Александр Казанцев - «На суше и на море» - 82. Фантастика
Обзор книги Александр Казанцев - «На суше и на море» - 82. Фантастика
ВИТЯЗЬ НАУКИ, ПРАВОФЛАНГОВЫЙ ФАНТАСТИКИ
Слово об Иване Ефремове
В 1982 году Ивану Антоновичу Ефремову исполнилось бы 75 лет. Почти десятилетие не дожил он до этого зрелого для творческого человека возраста. Но за свою не столь уж долгую жизнь он успел очень и очень многое. Он не только стал видным ученым, доктором биологических наук, профессором, лауреатом Государственной премии, создателем новой отрасли науки — тафономии, но и одним из зачинателей советской научной фантастики, проникал зорким взглядом художника и в далекое прошлое, во времена египетских фараонов, Александра Македонского, и в грядущее коммунистическое завтра.
Его роман «Туманность Андромеды» обошел весь мир и сделал для воспитания молодежи в коммунистическом духе не меньше, чем целая армия пропагандистов и агитаторов. Иван Ефремов — любимый писатель всех, кто зачитывается научной фантастикой. И в год юбилея писателя мы предоставляем слово ему самому. Он повествует о себе с подкупающей простотой и скромностью, адресуясь к тем, кто размышляет, как совместить работу с учебой, каков должен быть путь в науку, каких ценностей искать в жизни. Любителям фантастики он рассказывает о своем проникновении в будущее как о чем-то совершенно обыденном.

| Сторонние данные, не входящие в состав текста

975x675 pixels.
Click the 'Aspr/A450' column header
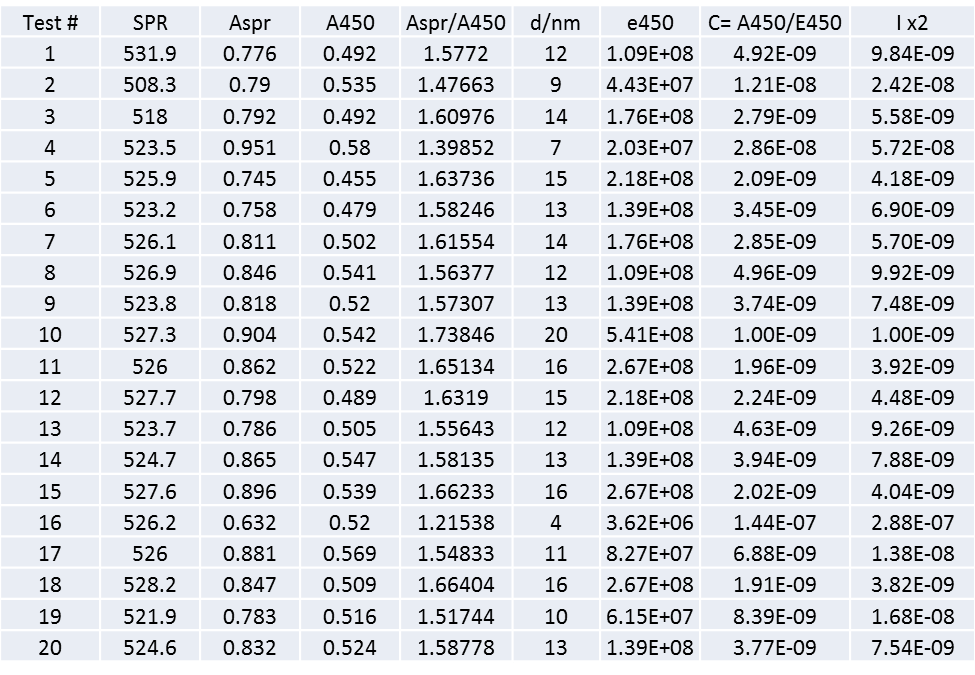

Образ Ефремова, крепкого и рослого парня, увлеченного своим делом лаборанта и матроса, плававшего в самом бурном из морей — Охотском, грузчика, человека, который заканчивает среднюю школу экстерном за два года, а Горный институт без отрыва от работы — за два с половиной года, встает перед нами во всей своей притягательности. Мы проникаемся убеждением, что сделанное им будет служить все новым и новым поколениям читателей и ученых.
Александр КазанцевИван Ефремов
НЕ ОПУСКАТЬ КРЫЛЬЯ
Редакция «Строительной газеты» ознакомила меня с письмами строителей, которые работают и учатся в вечерних и заочных учебных заведениях. Среди них есть письма людей, по тем или иным причинам бросивших учение. И я оглянулся назад, на годы первого десятилетия Советской страны.
Может быть, для читателей газеты будет интересно узнать про мой путь в науку.
В годы гражданской войны я жил на Украине и остался без родителей в возрасте двенадцати лет. Меня приютила автомобильная часть Красной Армии. Я пробыл в ней до демобилизации и расформирования в конце 1921 года, после чего поехал в Ленинград (тогда еще — Петроград) с твердым намерением учиться.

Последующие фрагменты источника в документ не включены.